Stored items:
========================

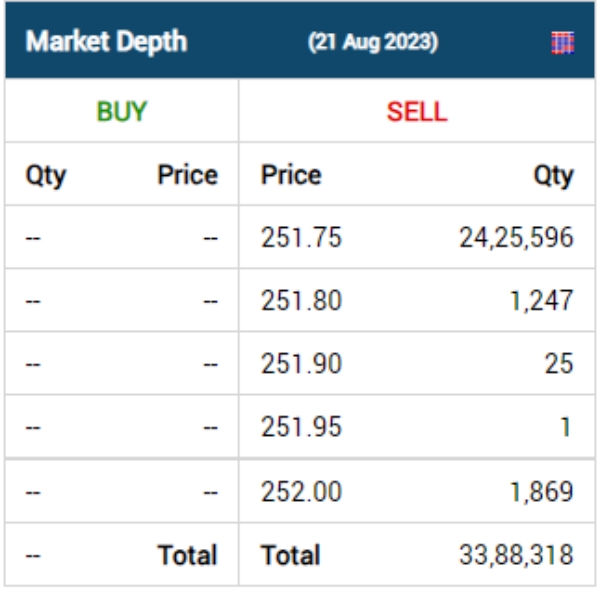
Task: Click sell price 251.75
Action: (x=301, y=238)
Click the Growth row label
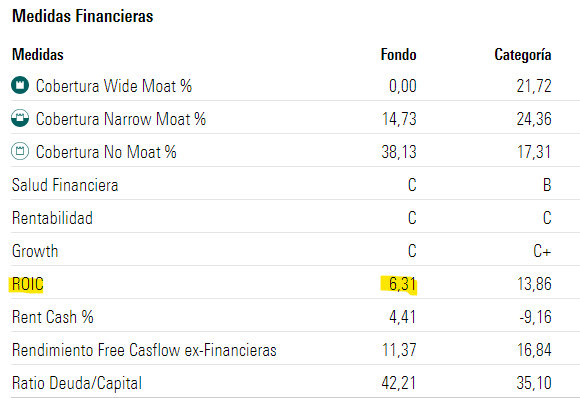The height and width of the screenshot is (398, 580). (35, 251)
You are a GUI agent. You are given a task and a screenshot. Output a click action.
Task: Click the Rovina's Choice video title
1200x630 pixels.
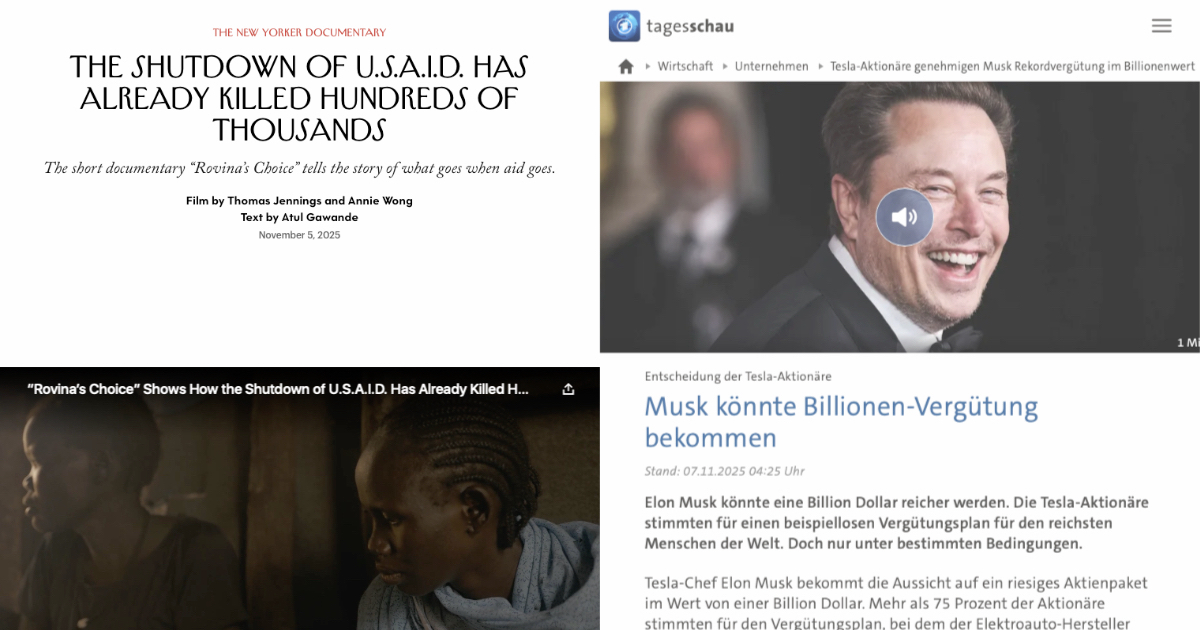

========================

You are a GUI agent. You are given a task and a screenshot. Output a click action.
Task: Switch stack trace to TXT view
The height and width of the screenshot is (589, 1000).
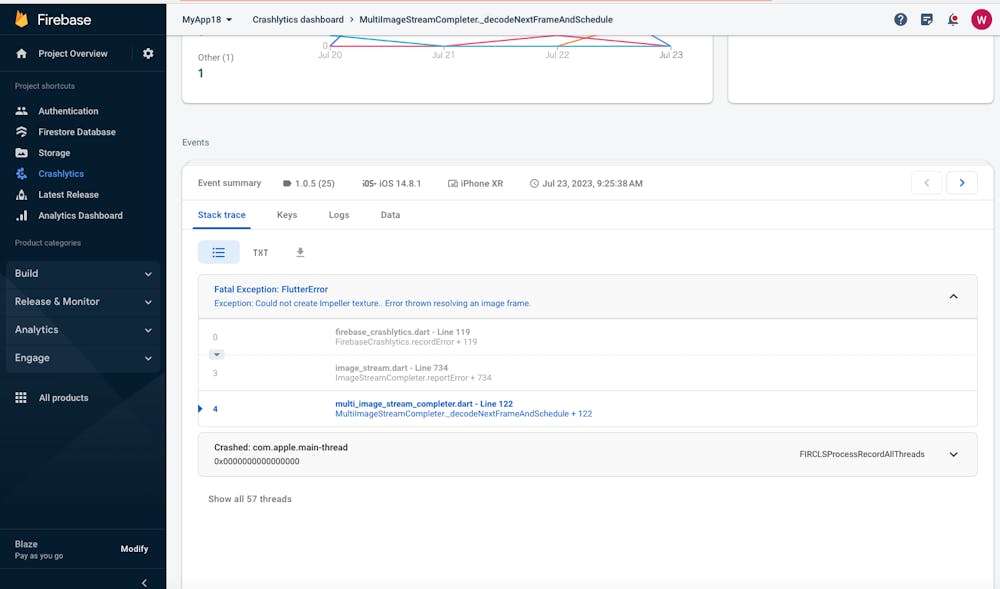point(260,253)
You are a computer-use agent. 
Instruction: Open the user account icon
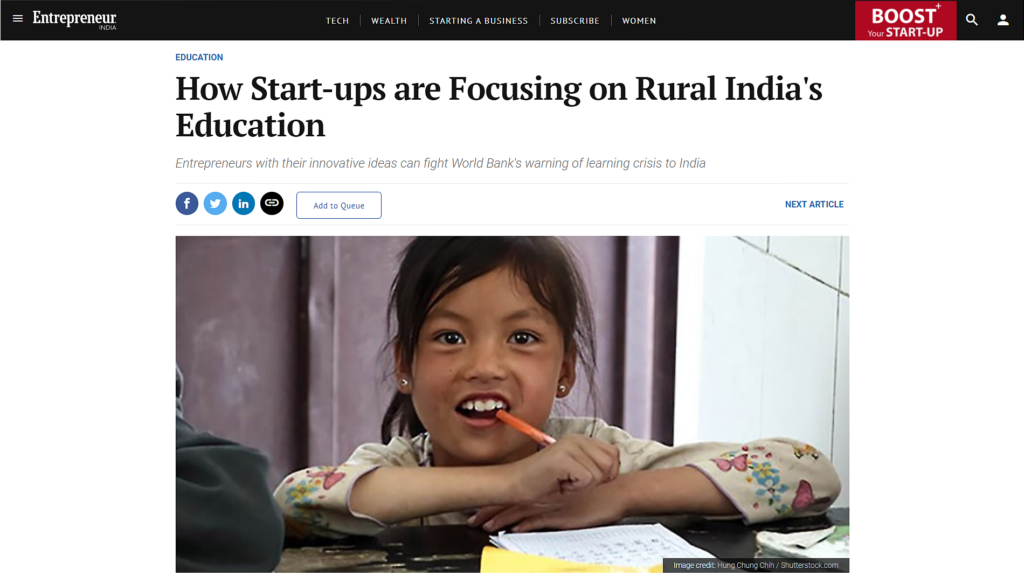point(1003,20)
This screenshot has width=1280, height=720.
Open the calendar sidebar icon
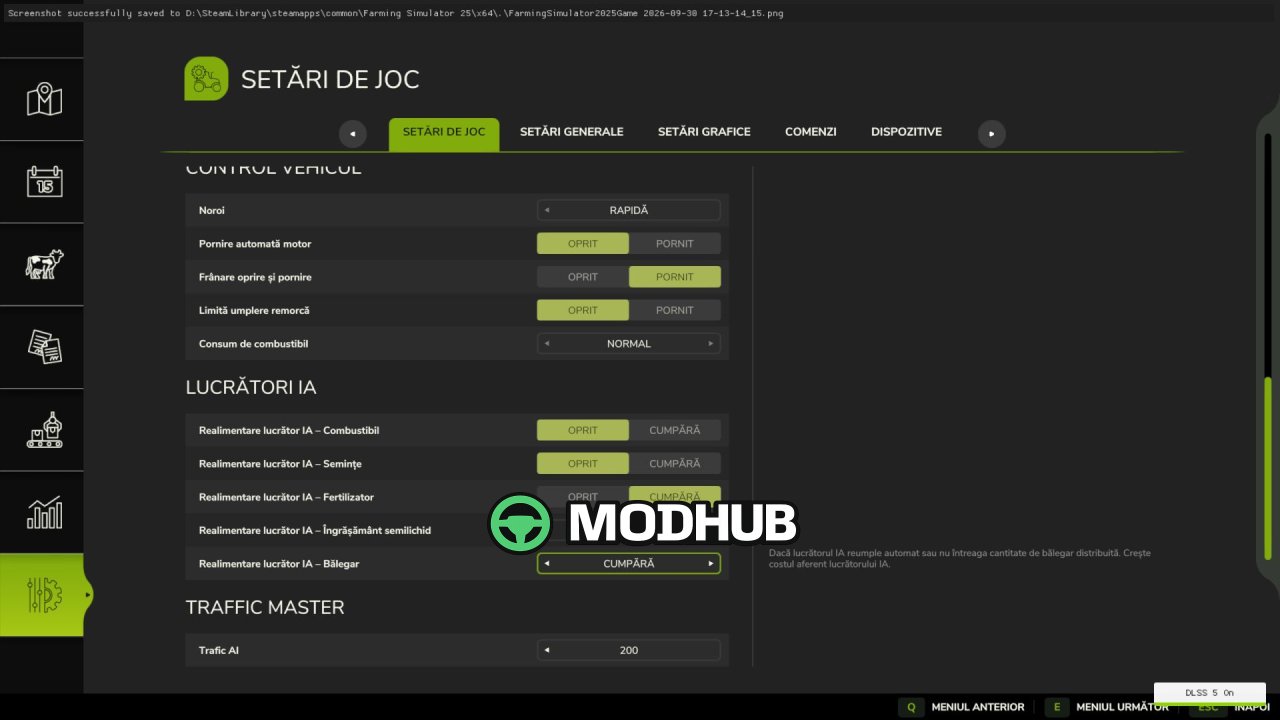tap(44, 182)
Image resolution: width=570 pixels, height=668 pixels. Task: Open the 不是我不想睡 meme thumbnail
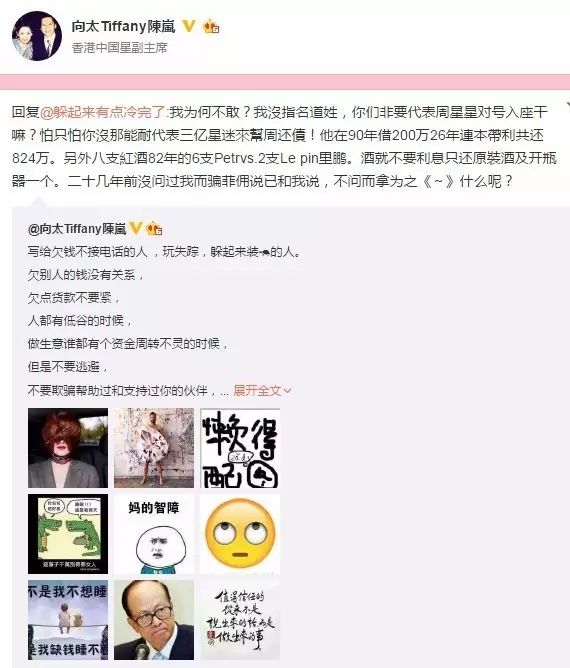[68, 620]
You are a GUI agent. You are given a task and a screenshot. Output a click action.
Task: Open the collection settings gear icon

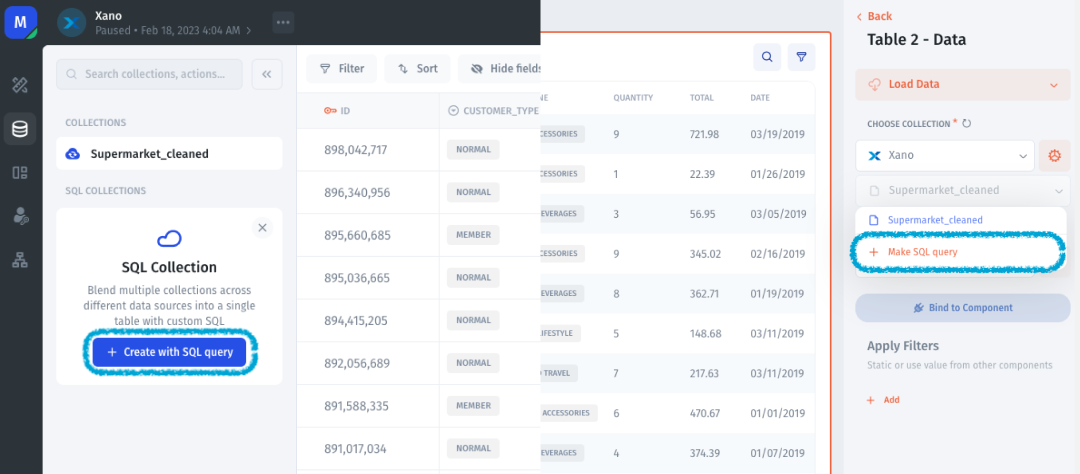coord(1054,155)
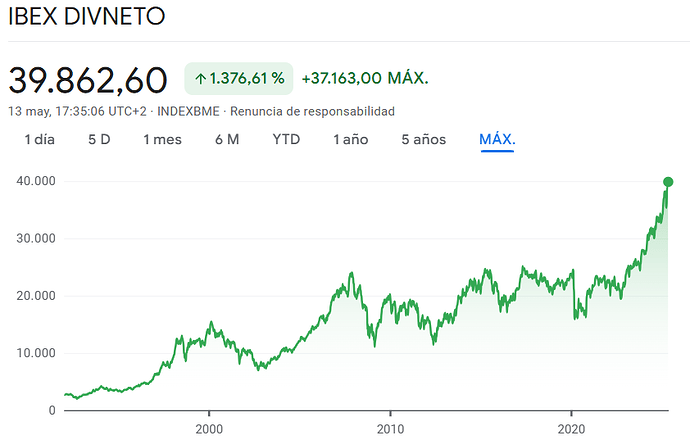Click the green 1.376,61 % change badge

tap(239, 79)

========================

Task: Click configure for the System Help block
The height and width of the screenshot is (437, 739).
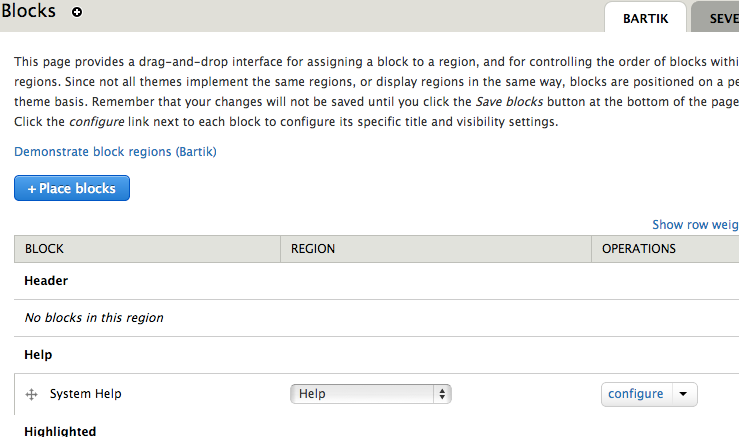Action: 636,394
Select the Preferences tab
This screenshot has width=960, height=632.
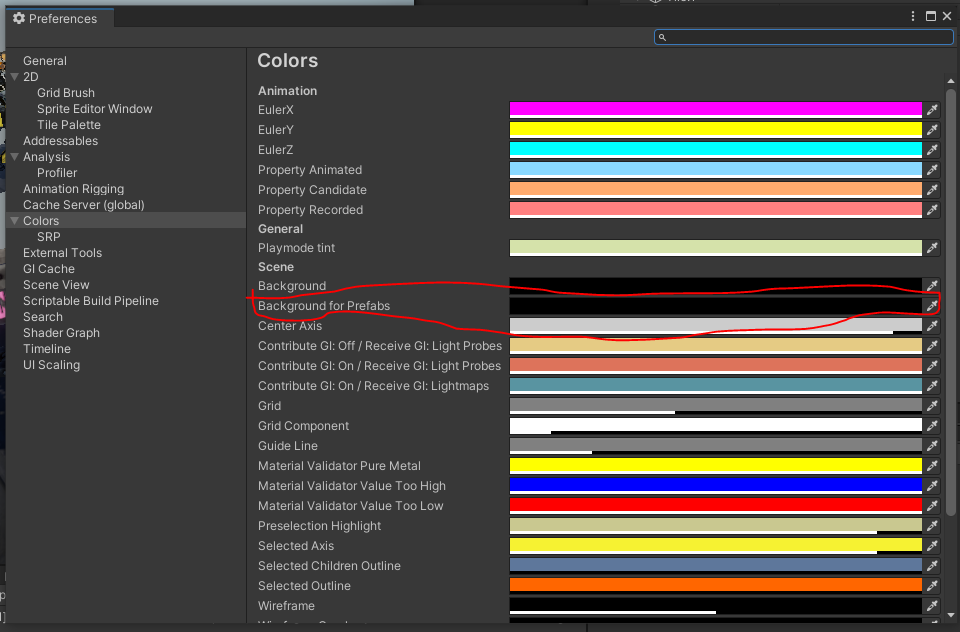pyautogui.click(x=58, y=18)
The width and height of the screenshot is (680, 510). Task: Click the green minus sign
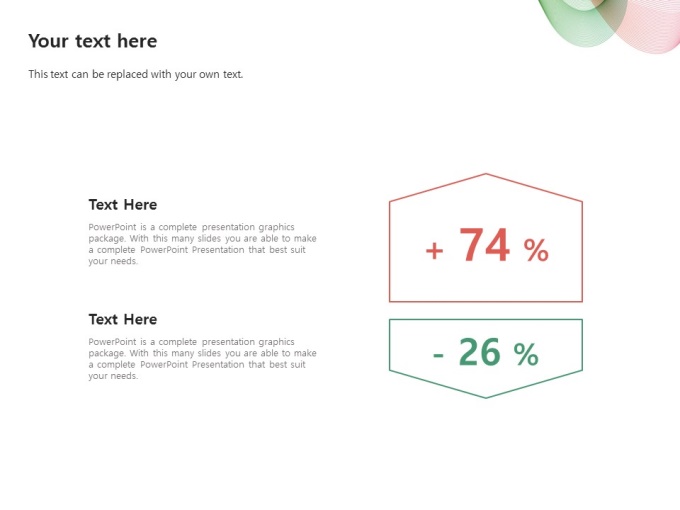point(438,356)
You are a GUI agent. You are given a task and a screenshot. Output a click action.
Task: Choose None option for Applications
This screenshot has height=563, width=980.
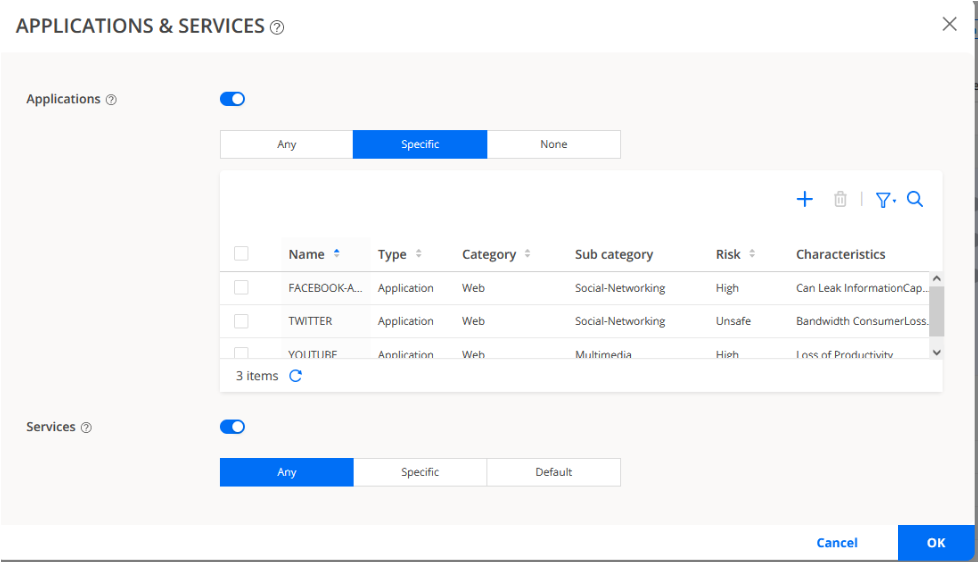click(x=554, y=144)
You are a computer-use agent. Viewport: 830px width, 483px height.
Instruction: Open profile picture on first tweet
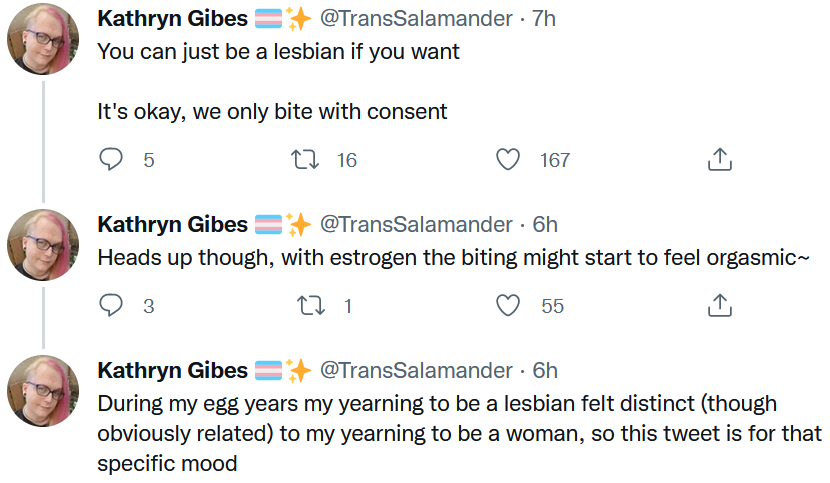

========================

> TASK:
Your answer should consist of the lines above between those holding "Click the Growth row label" and "1200x630 pixels.", inclusive, reproduced word for word and without pictures.

> ANSWER BOX:
Click the Growth row label
The height and width of the screenshot is (398, 580). (35, 251)
You are a GUI agent. You are given a task and a screenshot. Output a click action.
Task: Click the Rovina's Choice video title
1200x630 pixels.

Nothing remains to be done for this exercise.